We don't have enough goats to warrant having it mixed.
Boer Goat Developer R20 from CHS Nutrition is what we feed. It _is_ medicated. It contains monensin; potentially fatal to horses.
We add a handful of BOSS to each serving.


----------



## Dani-1995 (Mar 11, 2011)

I don't have enough to mix a feed (two does and five show wethers). I use Honor Show Chow Exclamtion. It works nicely but is pricey (18.50 for a 50lb bag).


----------



## Tenacross (May 26, 2011)

I don't have a special mix either. I feed Purina Noble Goat Grower 16 RM 20. It's similar to what Nancy D feeds. I've experimented some with adding supplements, but didn't see enough difference in my goats to warrant the extra expense. Dappled, if you have a feed store that sells Purina Goat Chow, they should be able to get Noble Goat Grower for you. Tell them you want the RM 20, not the DQ. 
http://www.circlecsupply.com/media/productinformation/goat/purina/NOBLE_GOAT.pdf


----------



## DappledBoers (Feb 10, 2013)

They carry it at tsc.. Is this the right stuff or the wrong stuff? It say the medication for coccidia starts with a d...


----------



## GTAllen (Jul 22, 2012)

We don't get to show as often as we would like but this what I feed:

Show does get Essential Showdoe 16%p 6%f or Showrite Doelicious 16% 4%f, both are top dressed with Supremo Supercharge(like calf manna just cheaper) and Cocosoy. I also feed some alfalfa
Show wether prospects get a high protein show wether feed until I can get rid of them. Usually Showrite Grand Drive. No hay
Show buck prospects get feed like a doe but with free choice grass hay and no supercharger and very little cocosoy.

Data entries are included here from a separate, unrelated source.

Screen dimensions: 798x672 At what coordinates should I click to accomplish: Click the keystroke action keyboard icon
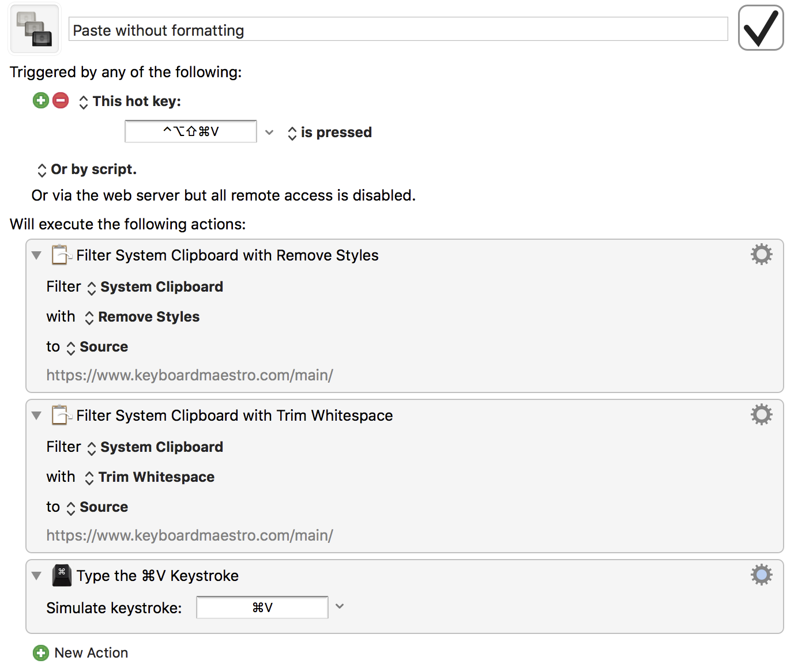pos(62,575)
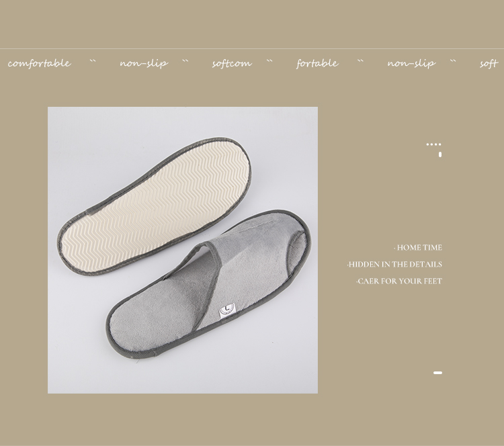Click the small label tag on gray slipper

pyautogui.click(x=227, y=310)
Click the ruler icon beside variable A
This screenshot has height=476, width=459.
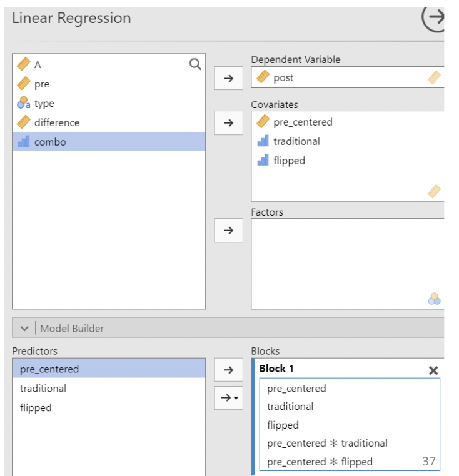pos(24,64)
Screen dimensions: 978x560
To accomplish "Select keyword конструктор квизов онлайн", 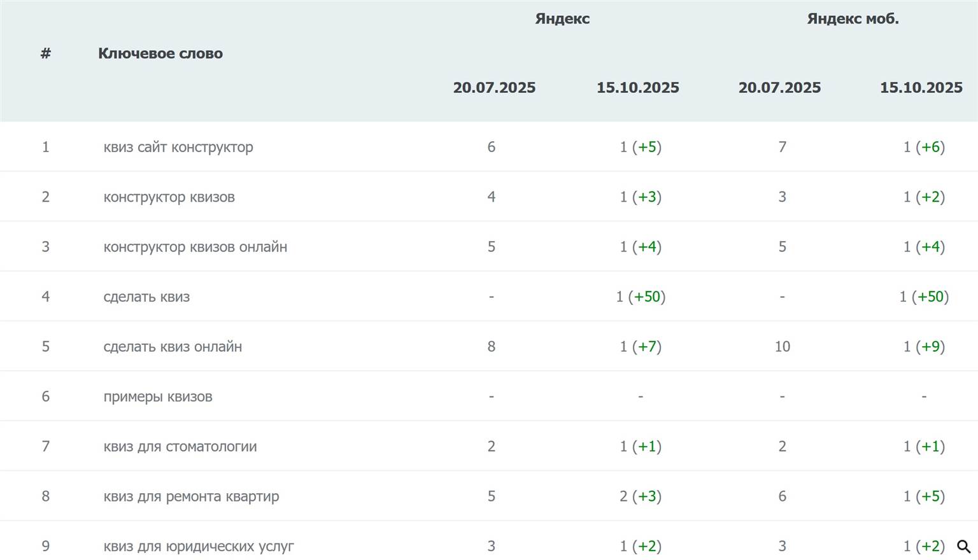I will 195,247.
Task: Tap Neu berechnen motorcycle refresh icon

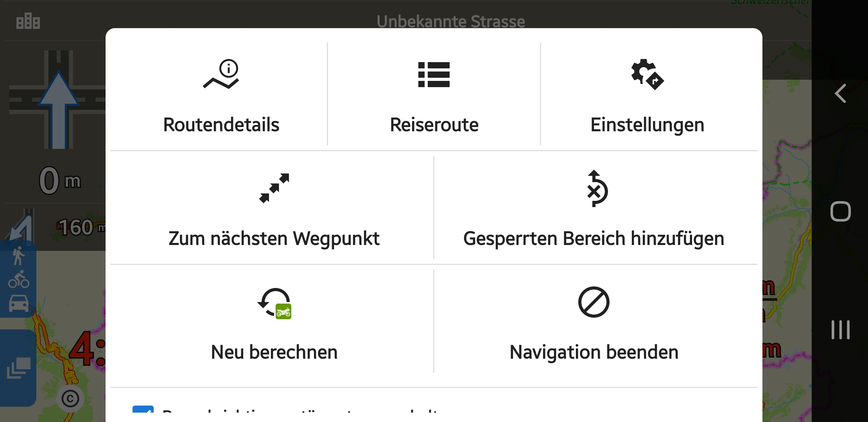Action: tap(275, 303)
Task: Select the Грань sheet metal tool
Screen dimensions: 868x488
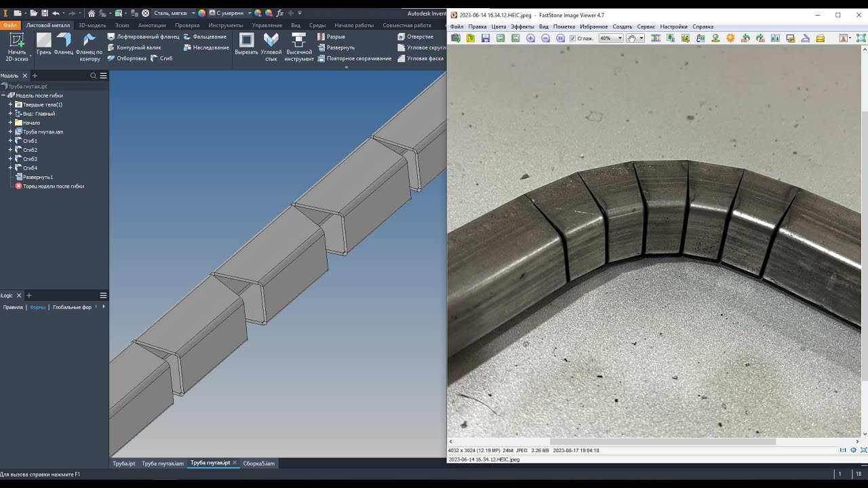Action: pyautogui.click(x=44, y=43)
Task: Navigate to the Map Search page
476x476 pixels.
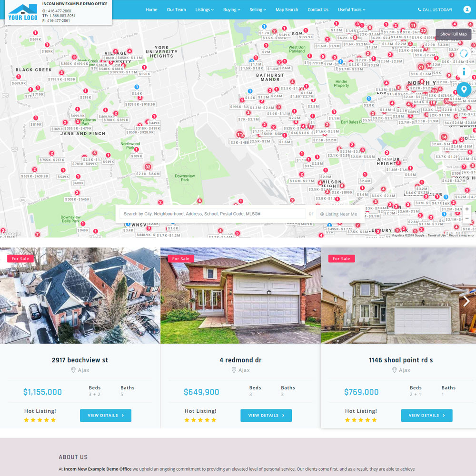Action: [x=287, y=10]
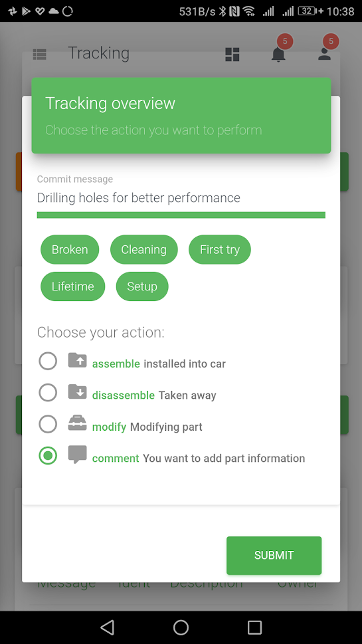This screenshot has height=644, width=362.
Task: Edit the Commit message text field
Action: (x=181, y=198)

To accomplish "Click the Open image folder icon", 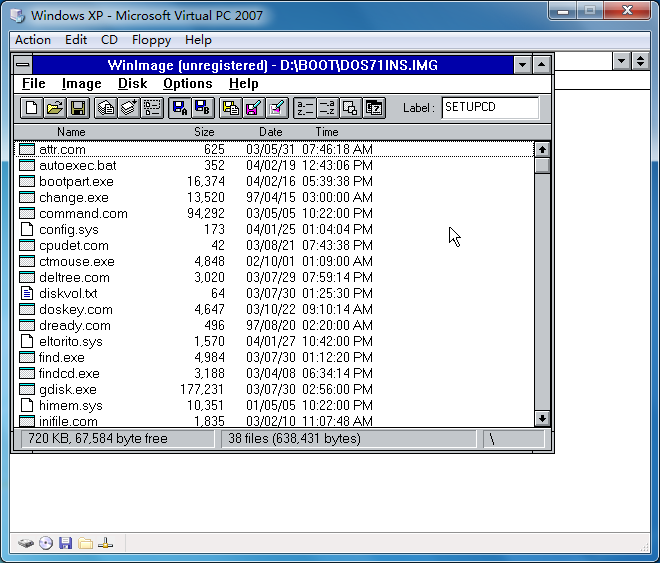I will [x=54, y=108].
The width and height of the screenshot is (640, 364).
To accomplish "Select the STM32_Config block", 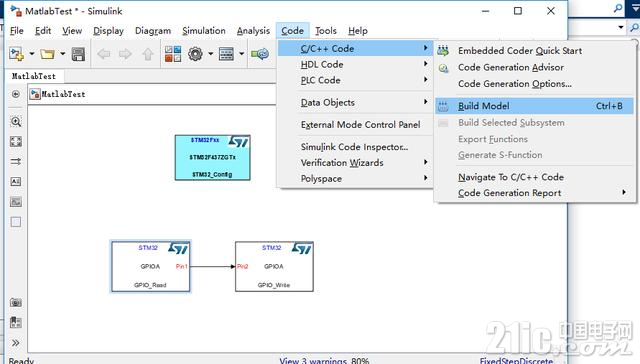I will coord(213,158).
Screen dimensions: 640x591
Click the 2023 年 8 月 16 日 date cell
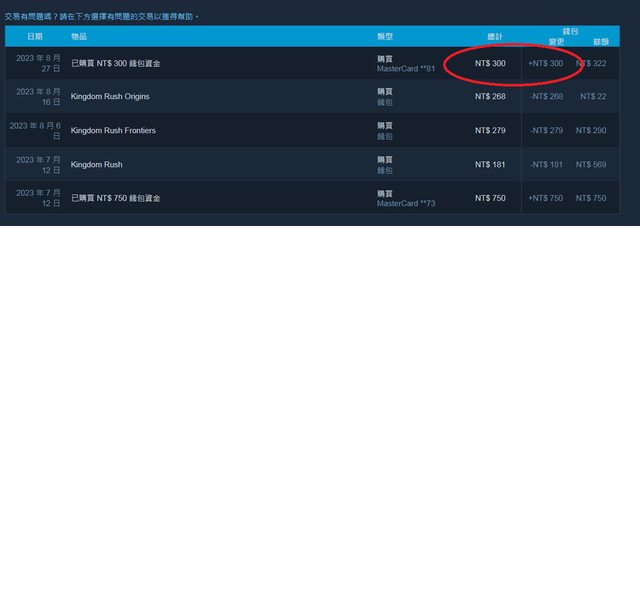[x=38, y=97]
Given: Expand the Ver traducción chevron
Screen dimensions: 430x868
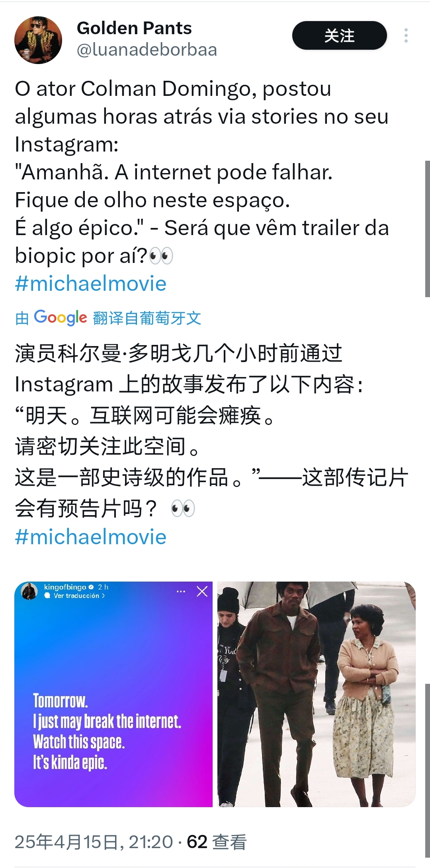Looking at the screenshot, I should (104, 596).
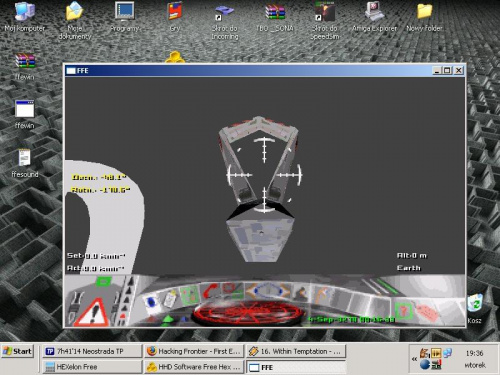The height and width of the screenshot is (375, 500).
Task: Select the HHD Software Free Hex taskbar button
Action: point(194,367)
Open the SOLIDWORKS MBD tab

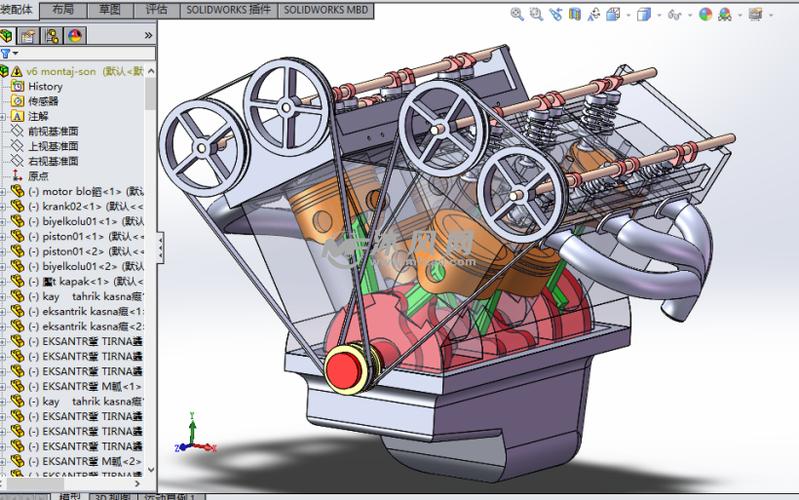pyautogui.click(x=326, y=10)
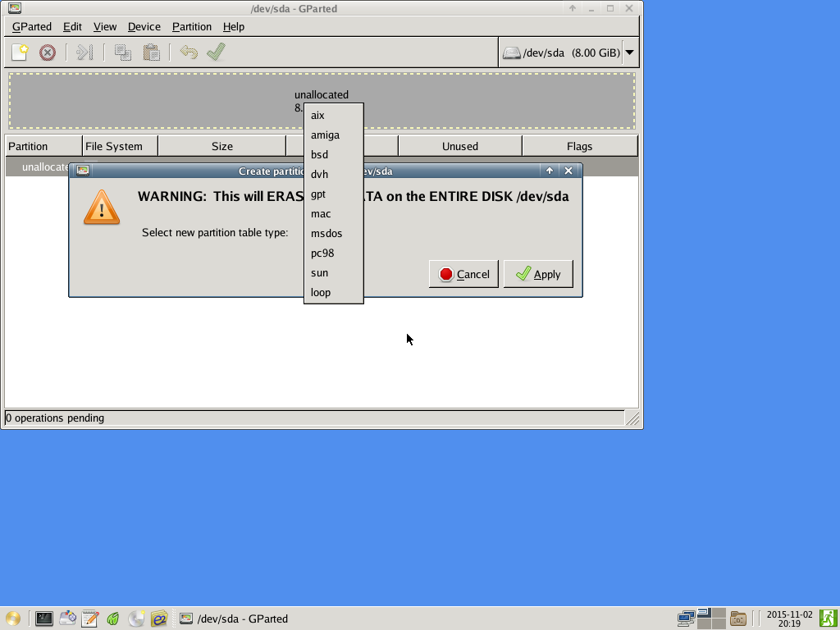Click the File System column header
840x630 pixels.
114,146
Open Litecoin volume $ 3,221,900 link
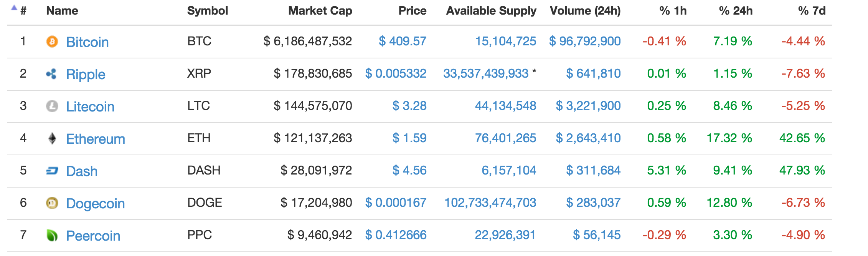The image size is (868, 256). tap(588, 106)
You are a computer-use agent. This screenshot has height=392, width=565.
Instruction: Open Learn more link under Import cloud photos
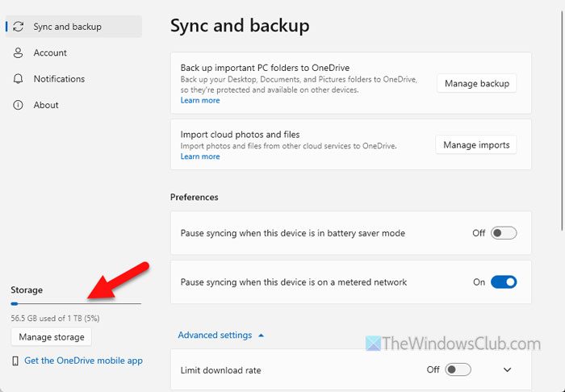click(200, 156)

Showrite is R25 and Essential is R20


----------



## wildegoats0426 (Aug 30, 2013)

We too feed our does essential show doe. Along with purina goat chow, show bloom and alfalfa


----------



## Crossroads Boers (Feb 19, 2011)

Sorry... missed this thread until now.

We mix several different grains together for our show goats. Noble Goat like Tim mentioned (which is really similar to BGD), Calf Manna and a sweet 12% feed as a cheap filler. We get those at Del's or a local farm store. Our kids did *awesome *on calf manna.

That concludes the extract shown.